Manti (Turkish dumplings) with yoghurt
Ingredients
for 40 pieces
| 250 g | white flour |
| 1 tsp | salt |
| 1 dl | water, warm |
| 1 | egg |
| 300 g | minced meat (beef or lamb) |
| 1 | onion, finely chopped |
| 1 ½ tbsp | Dried peppermint leaves, crushed |
| ¼ tsp | nutmeg |
| ¼ tsp | ground cumin |
| ¼ tsp | cinnamon |
| ¼ tsp | chilli flakes |
| ½ tsp | salt |
| salted water, boiling | |
| 180 g | plain yoghurt |
| 1 | garlic clove, pressed |
| 2 pinch | salt |
| a little | pepper |
| 50 g | butter |
| 2 tbsp | tomato puree |
| 1 tbsp | Dried peppermint leaves, coarsely crushed |
How it's done
Dough
Mix the flour and salt in a bowl.

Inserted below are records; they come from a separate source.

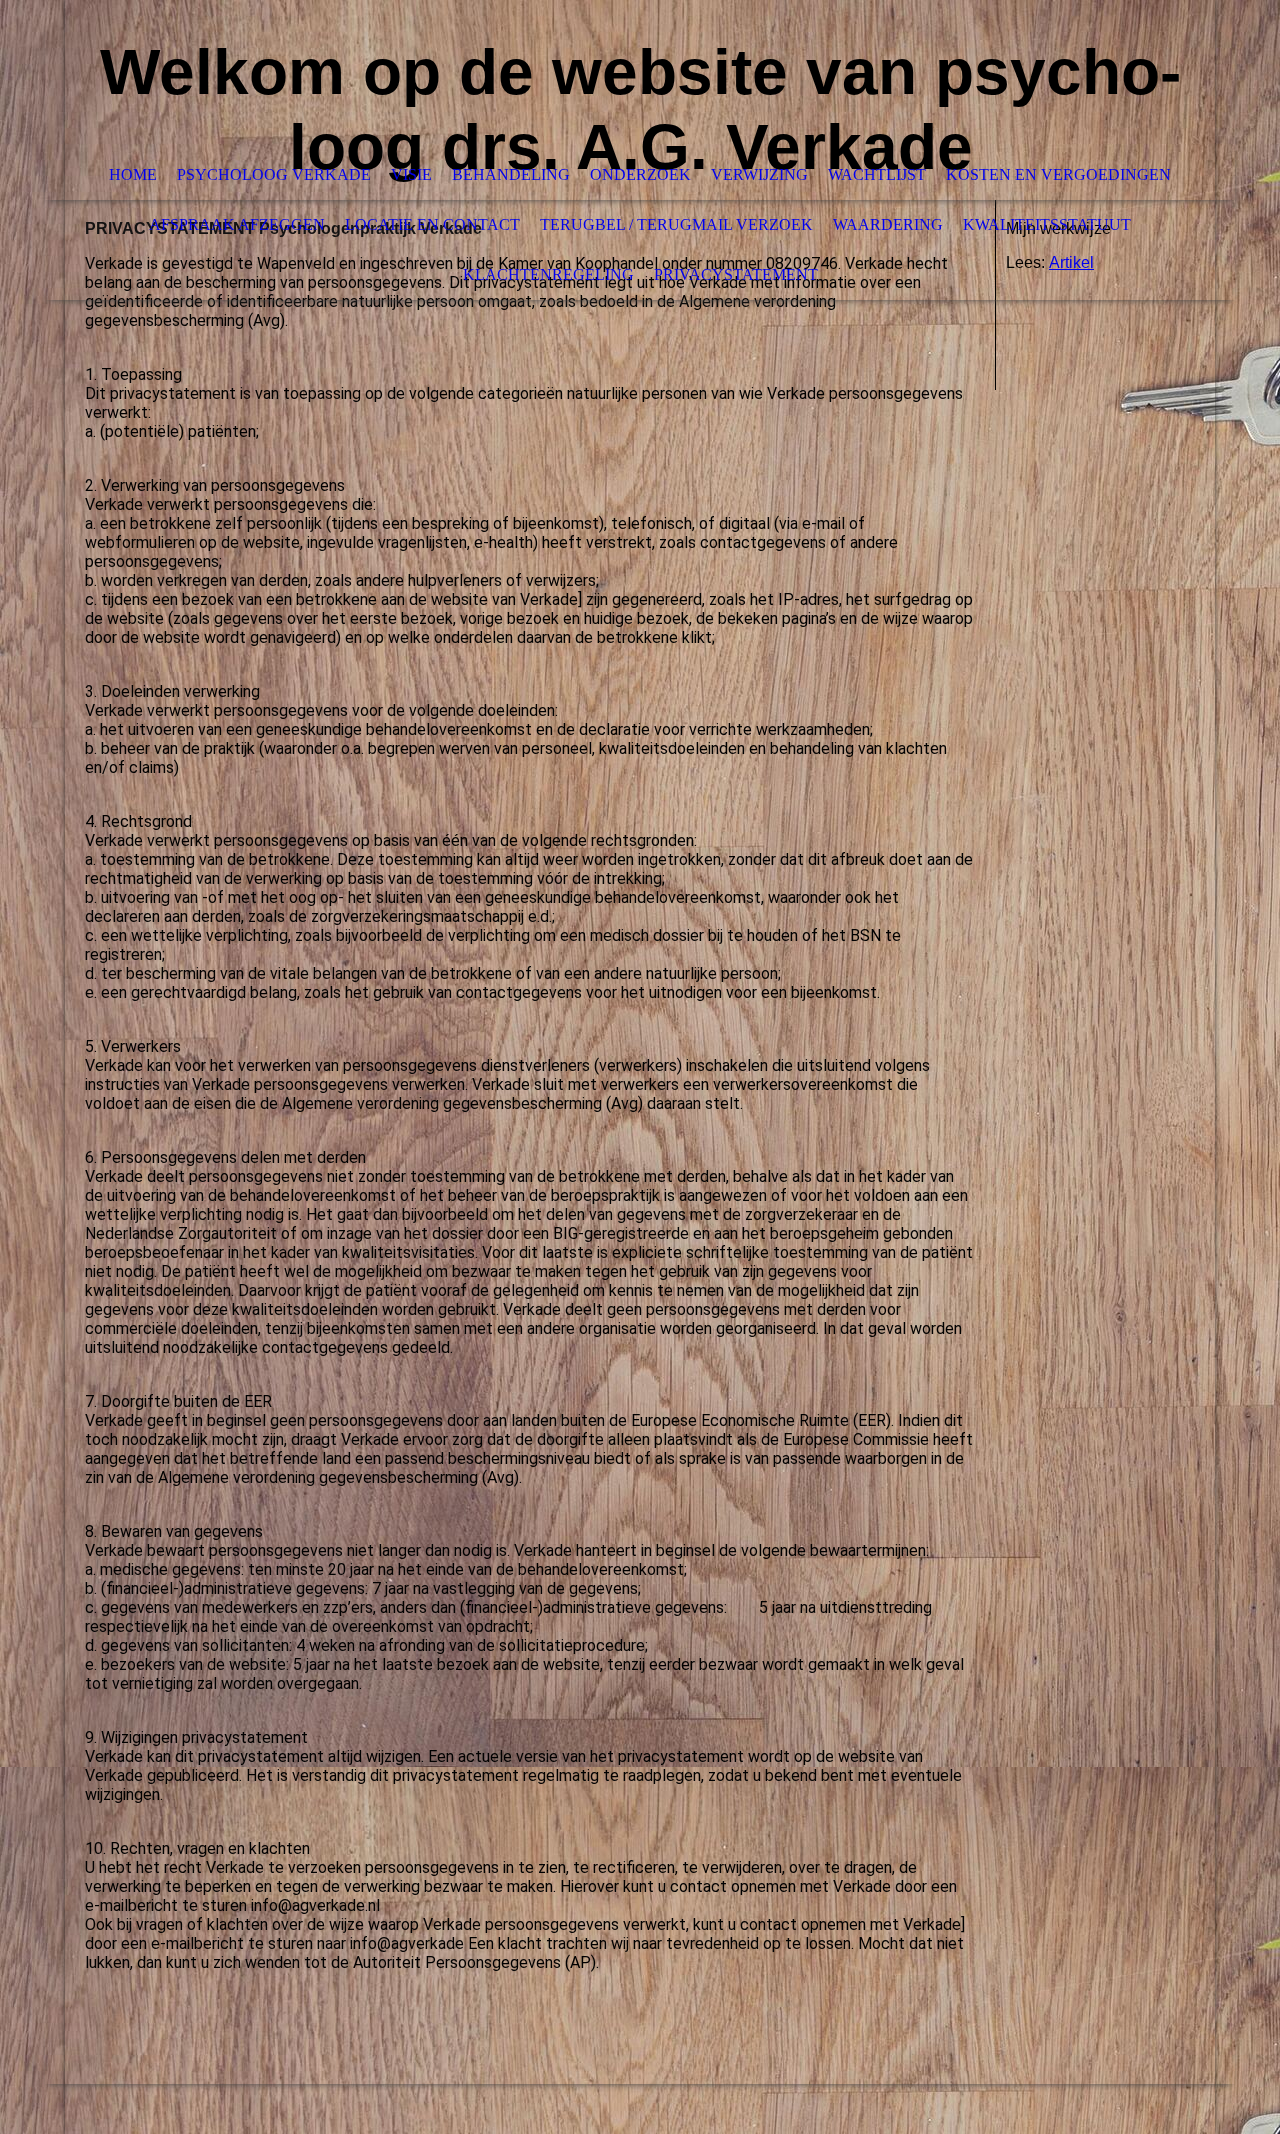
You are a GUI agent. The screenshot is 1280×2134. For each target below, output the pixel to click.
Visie (411, 174)
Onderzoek (640, 174)
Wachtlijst (877, 174)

Add the water and egg, mix, knead for approx. 10 mins. to form a smooth dough. Shape into a ball, cover and leave to rest at room temperature for approx. 1 hr.
Filling
In a bowl, mix the mince with all the other ingredients up to and including the salt, knead well by hand until the ingredients have combined to form a compact mass.
To shape
Roll out the dough in batches to a thickness of approx. 2 mm, cut into approx. 5 cm squares. Place 1 tsp of filling in the middle of each square, fold the corners into the middle, press the edges together, pressing out any trapped air.
Manti and yoghurt dressing
Cook the manti in batches in boiling salted water for approx. 10 mins., remove with a slotted spoon, keep warm. Combine the yoghurt and garlic, season.
Buttery tomato sauce
Heat the butter in a pan until it tastes slightly nutty. Add the tomato puree and mint, cook for approx. 2 mins. while stirring. Plate up the manti, top with the yoghurt dressing and buttery tomato sauce.